UM professor receives prize for climate change risk assessment and response

Prize recognizes contribution of up-and-coming climate change researcher
UM professor receives prize for climate change risk assessment and response

Katharine Mach, Ph.D. 

Photo: Jenny Abreau

Miami-- University of Miami (UM) Rosenstiel School of Marine and Atmospheric Science Associate Professor Katharine Mach, whose work informs effective and equitable adaptation to the risks posed by climate change, will receive the Piers Sellers Prize for her solution-focused climate research at a virtual event in June.  

The award is bestowed annually in the name of Piers Sellers, the former astronaut and climate scientist, by the Priestley International Centre for Climate at the University of Leeds. This year, nominations were focused on the contribution of an up-and-coming researcher or research group. 

The prize recognizes Mach as a rising star of the interdisciplinary climate research field and her unwavering commitment to climate solutions via her many publications over the past five years, and significant involvement with Working Group II of the Intergovernmental Panel on Climate Change (IPCC), as co-director of scientific activities and as a lead author. This work on impacts, adaptation, and vulnerability so far has culminated in the IPCC’s Fifth Assessment Report and its Special Report on Managing the Risks of Extreme Events and Disasters to Advance Climate Change Adaptation. The associated global scientific collaborations have supported diverse climate policies and actions, including the Paris Agreement. 
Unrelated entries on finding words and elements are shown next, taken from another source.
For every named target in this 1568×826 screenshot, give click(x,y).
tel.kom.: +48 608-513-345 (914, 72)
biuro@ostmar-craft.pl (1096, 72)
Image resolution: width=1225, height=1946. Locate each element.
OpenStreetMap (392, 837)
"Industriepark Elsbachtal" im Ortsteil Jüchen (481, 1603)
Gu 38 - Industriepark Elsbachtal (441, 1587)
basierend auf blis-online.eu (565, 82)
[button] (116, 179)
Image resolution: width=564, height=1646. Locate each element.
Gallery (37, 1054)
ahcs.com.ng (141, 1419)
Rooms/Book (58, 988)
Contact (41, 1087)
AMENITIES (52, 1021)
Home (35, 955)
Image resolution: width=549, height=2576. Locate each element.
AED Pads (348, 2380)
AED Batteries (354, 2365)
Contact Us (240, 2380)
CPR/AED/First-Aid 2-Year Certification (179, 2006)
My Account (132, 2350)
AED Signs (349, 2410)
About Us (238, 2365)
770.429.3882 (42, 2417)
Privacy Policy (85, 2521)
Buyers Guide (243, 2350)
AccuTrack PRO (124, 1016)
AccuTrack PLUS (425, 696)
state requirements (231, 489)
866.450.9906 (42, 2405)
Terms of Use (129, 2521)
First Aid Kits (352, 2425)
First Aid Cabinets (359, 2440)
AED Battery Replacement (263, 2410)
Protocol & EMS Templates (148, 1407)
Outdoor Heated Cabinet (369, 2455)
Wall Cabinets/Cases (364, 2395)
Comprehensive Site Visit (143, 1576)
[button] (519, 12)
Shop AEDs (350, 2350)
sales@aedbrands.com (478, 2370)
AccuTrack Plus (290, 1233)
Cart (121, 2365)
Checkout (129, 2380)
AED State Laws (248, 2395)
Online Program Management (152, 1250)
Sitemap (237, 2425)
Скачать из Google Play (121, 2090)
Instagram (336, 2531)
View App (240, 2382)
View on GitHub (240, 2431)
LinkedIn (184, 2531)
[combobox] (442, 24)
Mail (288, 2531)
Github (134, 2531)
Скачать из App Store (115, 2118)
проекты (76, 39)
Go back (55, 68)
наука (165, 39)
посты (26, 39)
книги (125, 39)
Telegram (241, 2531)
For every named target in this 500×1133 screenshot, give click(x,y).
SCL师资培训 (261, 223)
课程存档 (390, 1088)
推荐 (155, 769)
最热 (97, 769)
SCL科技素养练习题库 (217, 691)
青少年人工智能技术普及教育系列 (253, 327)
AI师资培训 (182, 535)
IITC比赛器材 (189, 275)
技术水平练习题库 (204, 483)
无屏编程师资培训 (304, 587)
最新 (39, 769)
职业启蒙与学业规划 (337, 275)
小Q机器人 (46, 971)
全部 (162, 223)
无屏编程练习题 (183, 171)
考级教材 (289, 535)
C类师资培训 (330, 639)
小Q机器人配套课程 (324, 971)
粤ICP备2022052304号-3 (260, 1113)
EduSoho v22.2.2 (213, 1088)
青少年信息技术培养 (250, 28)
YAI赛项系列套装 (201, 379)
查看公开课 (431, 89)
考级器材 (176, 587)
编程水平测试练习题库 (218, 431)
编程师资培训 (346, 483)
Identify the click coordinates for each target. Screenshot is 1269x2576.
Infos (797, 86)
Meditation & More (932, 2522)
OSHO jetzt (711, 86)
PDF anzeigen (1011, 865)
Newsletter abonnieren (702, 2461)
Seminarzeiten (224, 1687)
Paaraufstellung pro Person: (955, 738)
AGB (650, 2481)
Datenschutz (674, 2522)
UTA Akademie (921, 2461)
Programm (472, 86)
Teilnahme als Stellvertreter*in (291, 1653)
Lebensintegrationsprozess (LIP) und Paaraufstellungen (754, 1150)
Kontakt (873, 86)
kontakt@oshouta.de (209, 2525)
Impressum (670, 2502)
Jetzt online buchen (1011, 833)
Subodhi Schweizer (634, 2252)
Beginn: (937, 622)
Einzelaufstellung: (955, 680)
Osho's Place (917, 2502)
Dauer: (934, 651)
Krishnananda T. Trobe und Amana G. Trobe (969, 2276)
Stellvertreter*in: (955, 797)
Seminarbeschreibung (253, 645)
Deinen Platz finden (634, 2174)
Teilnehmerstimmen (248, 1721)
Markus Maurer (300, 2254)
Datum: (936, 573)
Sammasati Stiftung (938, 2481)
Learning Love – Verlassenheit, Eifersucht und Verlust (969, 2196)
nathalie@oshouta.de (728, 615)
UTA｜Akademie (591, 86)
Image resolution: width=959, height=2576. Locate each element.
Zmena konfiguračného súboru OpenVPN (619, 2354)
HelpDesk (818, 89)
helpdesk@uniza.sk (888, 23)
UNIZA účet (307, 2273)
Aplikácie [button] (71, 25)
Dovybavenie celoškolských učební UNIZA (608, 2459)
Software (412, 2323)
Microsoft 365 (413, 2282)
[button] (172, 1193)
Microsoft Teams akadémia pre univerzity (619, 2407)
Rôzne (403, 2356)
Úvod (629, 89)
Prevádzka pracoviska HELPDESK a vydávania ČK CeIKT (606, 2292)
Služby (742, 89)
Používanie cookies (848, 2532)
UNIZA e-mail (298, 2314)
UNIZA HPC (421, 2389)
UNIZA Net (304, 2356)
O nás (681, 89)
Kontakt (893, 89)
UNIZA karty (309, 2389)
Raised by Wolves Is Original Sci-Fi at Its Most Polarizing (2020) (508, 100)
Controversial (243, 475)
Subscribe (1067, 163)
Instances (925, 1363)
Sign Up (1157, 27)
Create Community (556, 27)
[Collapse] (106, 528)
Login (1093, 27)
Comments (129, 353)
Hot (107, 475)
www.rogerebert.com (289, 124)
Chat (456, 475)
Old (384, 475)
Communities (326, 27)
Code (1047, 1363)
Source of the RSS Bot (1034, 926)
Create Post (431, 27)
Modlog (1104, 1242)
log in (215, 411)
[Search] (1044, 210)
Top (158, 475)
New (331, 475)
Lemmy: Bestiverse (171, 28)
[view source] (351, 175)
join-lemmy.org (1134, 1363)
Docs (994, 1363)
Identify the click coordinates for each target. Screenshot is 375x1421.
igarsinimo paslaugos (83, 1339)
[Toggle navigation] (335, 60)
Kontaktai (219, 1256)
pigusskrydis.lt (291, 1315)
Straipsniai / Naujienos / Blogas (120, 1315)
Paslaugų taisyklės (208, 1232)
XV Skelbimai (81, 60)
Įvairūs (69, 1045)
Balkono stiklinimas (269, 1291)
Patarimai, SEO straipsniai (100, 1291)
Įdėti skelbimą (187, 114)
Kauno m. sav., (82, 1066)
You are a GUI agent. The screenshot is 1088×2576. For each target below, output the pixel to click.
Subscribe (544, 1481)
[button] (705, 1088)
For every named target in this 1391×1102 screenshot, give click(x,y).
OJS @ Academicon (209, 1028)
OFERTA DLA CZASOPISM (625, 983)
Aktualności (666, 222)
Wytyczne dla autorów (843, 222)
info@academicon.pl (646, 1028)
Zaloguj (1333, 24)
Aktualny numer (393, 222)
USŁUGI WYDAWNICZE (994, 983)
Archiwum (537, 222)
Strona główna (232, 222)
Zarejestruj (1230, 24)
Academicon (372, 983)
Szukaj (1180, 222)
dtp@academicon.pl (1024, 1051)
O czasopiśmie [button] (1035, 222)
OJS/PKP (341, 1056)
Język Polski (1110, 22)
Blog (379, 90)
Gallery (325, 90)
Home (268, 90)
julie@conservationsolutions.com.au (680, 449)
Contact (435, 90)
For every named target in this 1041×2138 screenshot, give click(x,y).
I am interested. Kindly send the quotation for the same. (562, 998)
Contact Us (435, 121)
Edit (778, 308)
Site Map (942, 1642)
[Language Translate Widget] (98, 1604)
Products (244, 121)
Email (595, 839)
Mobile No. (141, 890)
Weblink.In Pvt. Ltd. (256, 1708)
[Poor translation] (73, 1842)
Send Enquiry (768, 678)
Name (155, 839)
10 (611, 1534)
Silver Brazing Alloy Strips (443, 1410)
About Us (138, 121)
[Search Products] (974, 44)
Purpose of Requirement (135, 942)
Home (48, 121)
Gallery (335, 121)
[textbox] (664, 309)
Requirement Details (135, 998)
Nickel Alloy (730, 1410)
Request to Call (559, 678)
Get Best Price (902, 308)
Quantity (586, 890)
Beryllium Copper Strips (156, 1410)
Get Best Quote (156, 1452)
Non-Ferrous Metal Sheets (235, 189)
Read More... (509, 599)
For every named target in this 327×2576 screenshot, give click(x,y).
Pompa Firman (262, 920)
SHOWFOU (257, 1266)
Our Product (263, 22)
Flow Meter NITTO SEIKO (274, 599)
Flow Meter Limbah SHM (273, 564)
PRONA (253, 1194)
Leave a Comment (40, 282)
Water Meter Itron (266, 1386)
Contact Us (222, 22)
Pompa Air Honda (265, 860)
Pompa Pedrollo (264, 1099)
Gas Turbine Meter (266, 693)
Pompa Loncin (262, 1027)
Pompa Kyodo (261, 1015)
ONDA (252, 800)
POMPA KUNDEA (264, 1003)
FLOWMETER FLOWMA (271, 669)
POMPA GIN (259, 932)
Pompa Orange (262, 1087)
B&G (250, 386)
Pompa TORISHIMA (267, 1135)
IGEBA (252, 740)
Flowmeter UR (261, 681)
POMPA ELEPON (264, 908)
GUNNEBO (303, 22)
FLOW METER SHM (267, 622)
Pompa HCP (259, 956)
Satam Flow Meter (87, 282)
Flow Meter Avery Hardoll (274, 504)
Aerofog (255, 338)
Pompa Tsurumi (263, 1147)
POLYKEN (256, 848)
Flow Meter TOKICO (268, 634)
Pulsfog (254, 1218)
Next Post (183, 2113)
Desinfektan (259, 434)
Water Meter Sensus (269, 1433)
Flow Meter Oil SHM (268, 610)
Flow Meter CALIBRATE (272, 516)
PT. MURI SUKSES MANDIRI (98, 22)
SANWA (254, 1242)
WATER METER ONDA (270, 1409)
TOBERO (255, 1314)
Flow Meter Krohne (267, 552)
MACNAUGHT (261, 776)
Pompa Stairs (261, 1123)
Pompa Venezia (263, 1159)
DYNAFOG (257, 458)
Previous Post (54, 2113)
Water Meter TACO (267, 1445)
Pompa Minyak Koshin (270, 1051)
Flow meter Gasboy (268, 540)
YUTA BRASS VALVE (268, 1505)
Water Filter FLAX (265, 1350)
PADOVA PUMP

Her work focuses on developing new ways to bring researchers and stakeholders together to understand complex climate risks for human security. She also explores how to address challenges central to responseswhether equity and justice or the need for attention to long-term consequences of present-day choices. Her research assesses climate-change risks and response options to address increased flooding, extreme heat, wildfire and other hazards. 

The award presentation will feature a keynote lecture from Mach on integrative assessment of climate risks and adaptations in support of decision-making and policy. She will discuss recent work on climate and security and on managed retreat, a particularly complicated form of adaptation.

Mach joined the UM Rosenstiel School in August 2019. She is also a faculty scholar at the UM Abess Center for Ecosystem Science and Policy. 

Mach is a lead author for the IPCC Sixth Assessment Report and the U.S. Fourth National Climate Assessment. She serves as an associate deputy editor for Climatic Change and an advisory board member for the Aspen Global Change Institute and Carbon180. Mach received her PhD from Stanford University and AB summa cum laude from Harvard College.